A Seleção Brasileira de Judô contou com os golpes de um atleta do time Belo Dente/Minas Tênis Clube para avançar às finais e conquistar a medalha de prata na inédita disputa por equipes mistas no Campeonato Mundial da categoria. A prova entrará no programa olímpico a partir dos Jogos de Tóquio-2020.

Eduardo Bettoni, 27, está em sua segunda passagem pelo clube da Rua da Bahia. Ele havia lutado pelo Minas de 2008 a 2010 e voltou dois anos depois, após ter defendido o Pinheiros-SP. 

Bettoni foi convocado para o Mundial de Budapeste (Hungria) como substituto do lesionado Tiago Camilo, justamente para completar a Seleção mista na nova competição coletiva.

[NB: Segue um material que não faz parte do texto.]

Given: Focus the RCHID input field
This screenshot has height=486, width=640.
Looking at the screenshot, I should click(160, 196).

O peso-médio (até 90 kg) representou o Brasil no tatame na fase oitavas de final, contra a Polônia. Ele superou Piotr Kuczera (medalhista de bronze no Campeonato Europeu de 2016) e ajudou a Seleção a vencer o confronto por 5 a 1.

Antes, a principal conquista de Bettoni era a medalha de bronze pela equipe masculina no Mundial de 2012. Ele também havia subido no terceiro lugar do pódio no Campeonato Pan-Americano daquele ano, na disputa individual até 90 kg.

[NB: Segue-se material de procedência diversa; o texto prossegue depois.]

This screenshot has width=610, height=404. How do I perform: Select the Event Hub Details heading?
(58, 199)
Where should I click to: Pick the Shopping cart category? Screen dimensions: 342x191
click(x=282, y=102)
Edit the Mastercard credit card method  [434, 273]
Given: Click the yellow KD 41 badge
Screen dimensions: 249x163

Nas provas individuais do Mundial 2017, os também minastenistas Ketleyn Quadros (63 kg) e Luciano Corrêa (100 kg) perderam na repescagem e na primeira rodada, respectivamente.

Campanha brasileira

Na decisão da prova por equipes mistas, o Brasil foi superado pelo Japão, pelo placar de 6 a 0. Com o pódio inédito, a Seleção encerrou a participação no Mundial com um ouro, duas pratas e dois bronzes. Trata-se, assim, da melhor participação do país nas edições da competição disputadas fora de casa.

Embalada pela boa campanha no individual, o time brasileiro passou por Polônia (5 a 1), Canadá (5 a 1) e Rússia (4 a 2), antes de sucumbir diante dos japoneses na grande decisão.

Além de Eduardo Bettoni, defenderam a Seleção Brasileira Mista os judocas Rafaela Silva (57 kg), Maria Portela (70 kg), Maria Suelen Altheman (+78 kg), Marcelo Contini e Eduardo Katsuhiro (73 kg), Victor Penalber (81 kg), David Moura e Rafael Silva (+100 kg).

Nas competições individuais, o Brasil já havia conquistado uma medalha de ouro, com Mayra Aguiar (78 kg), uma prata, com David Moura, e dois bronzes, com Rafael Silva e Érika Miranda (52 kg).